Some parents on Vancouver Island and acorss Canada are already thinking about Halloween, with a new survey by the Retail Council of Canada indicates that eight in ten parents plan on celebrating in some way.
Halloween is a big treat for the economy, generating a billion dollars in spending annually, according to Dr. Brock Smith, a professor in the business department at University of Victoria.
“About 50 per cent, maybe a bit less [spent] on candy. And the other, slightly more than 50 per cent is adults buying decorations, buying costumes, buying alcohol, buying food for parties. It’s spread across the economy.”
Before the pandemic, Canadians spent more on Halloween than any other occasion, except Christmas. But this year will be different.
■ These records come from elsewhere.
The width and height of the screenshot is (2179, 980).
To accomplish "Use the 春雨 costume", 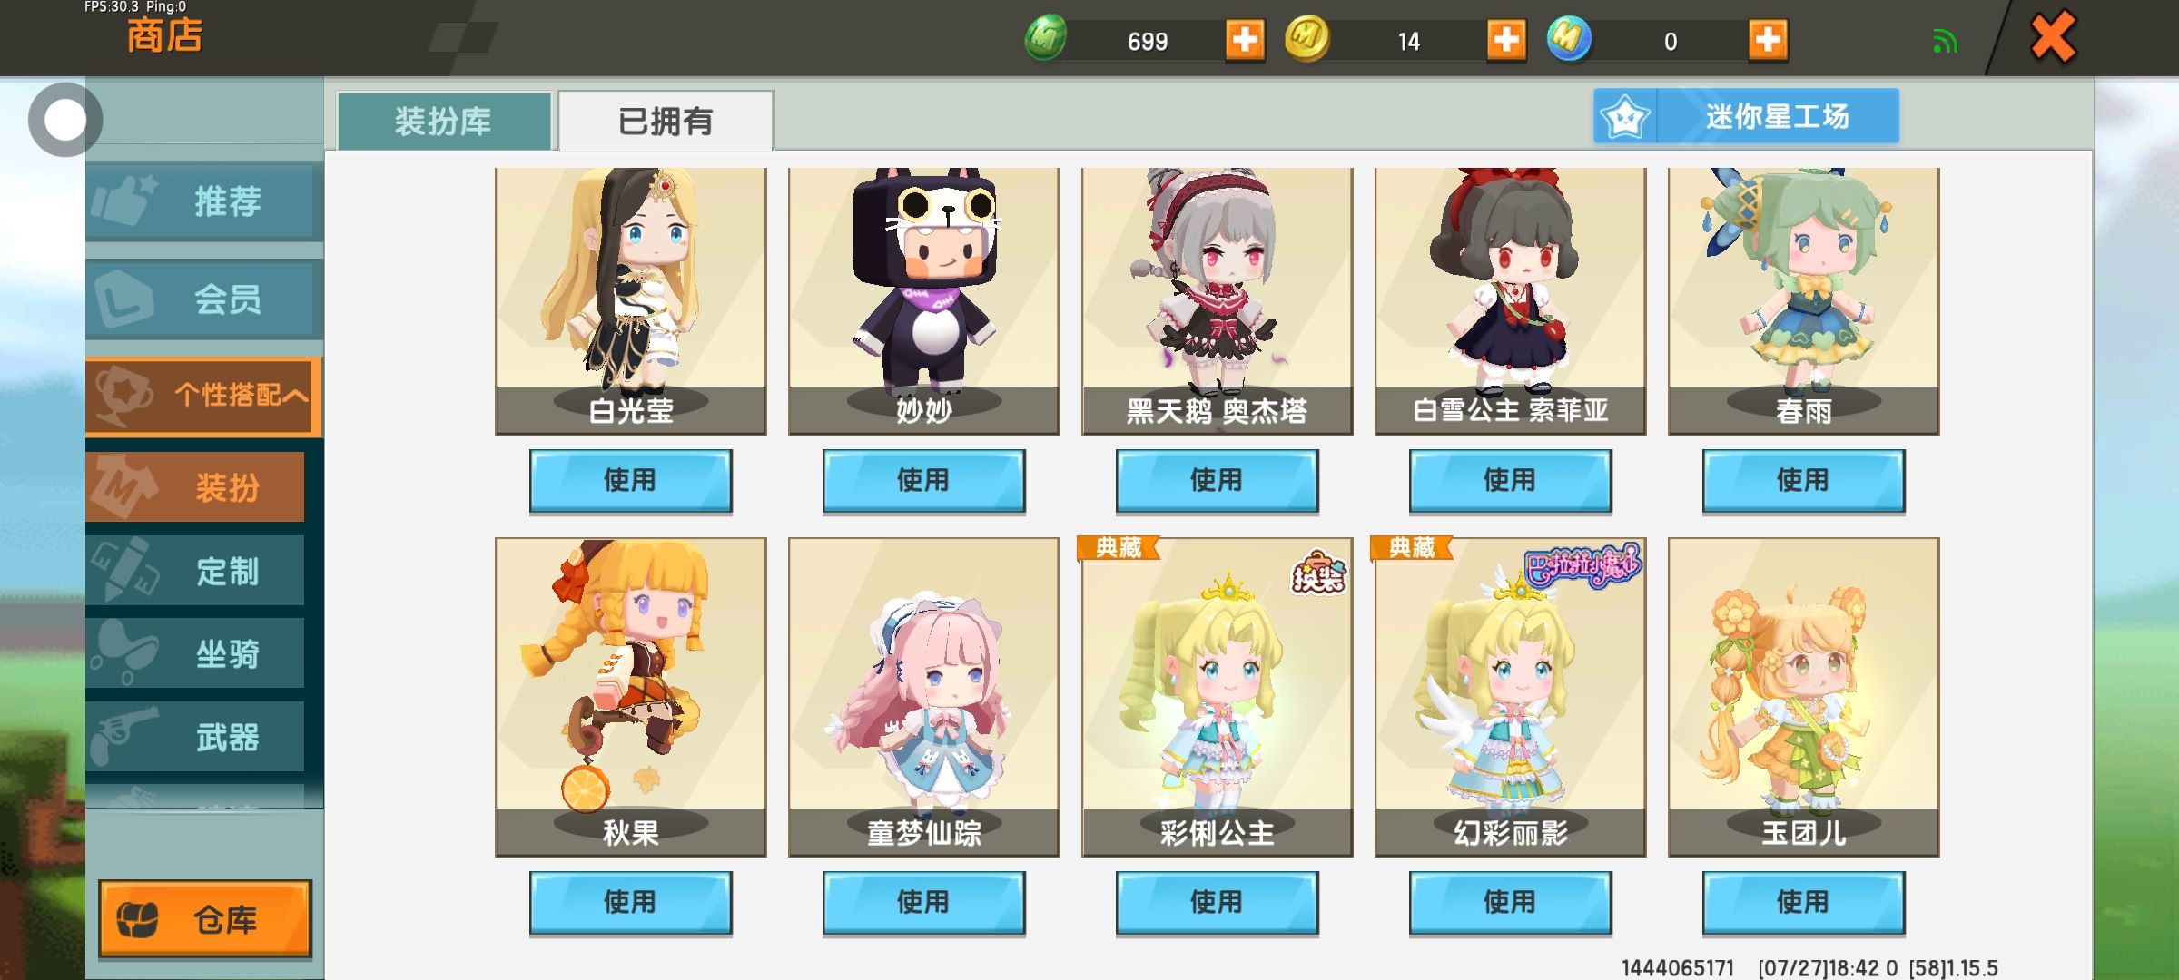I will coord(1803,481).
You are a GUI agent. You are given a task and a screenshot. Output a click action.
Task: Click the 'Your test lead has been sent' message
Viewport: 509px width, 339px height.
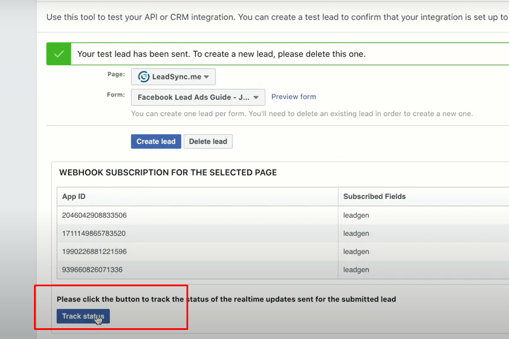221,54
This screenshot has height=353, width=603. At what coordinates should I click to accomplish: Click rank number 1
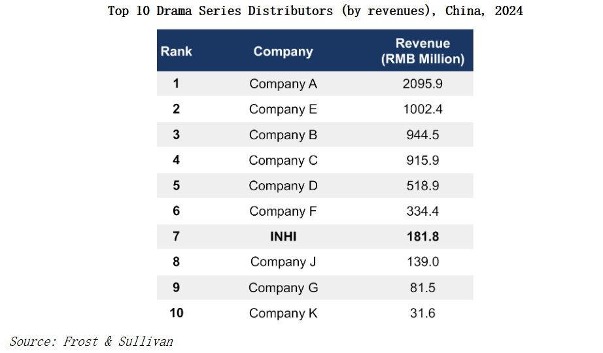click(x=177, y=84)
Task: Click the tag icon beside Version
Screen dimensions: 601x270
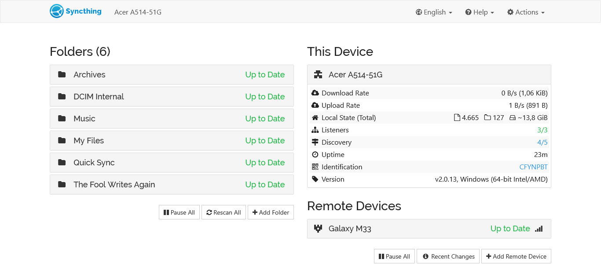Action: pyautogui.click(x=314, y=179)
“It’s important to keep our sense of normalcy by celebrating these events whether or not it’s Thanksgiving, Halloween or Christmas. And whatever people celebrate. I think that’s an important part of our culture,” Smith said.
BC’s Provincial Health Officer Dr. Bonnie Henry said Halloween is not cancelled. While this is not the year for big parties, Dr. Henry said there are still ways to mark the scariest night of the year, although not with bonfires or parties.
“We’ll be looking at things like pumpkin patches, and haunted houses and guidance on how to do it. I think the basics, though, will be the same. Keeping it small,” Henry said during a COVID-19 update on Thursday.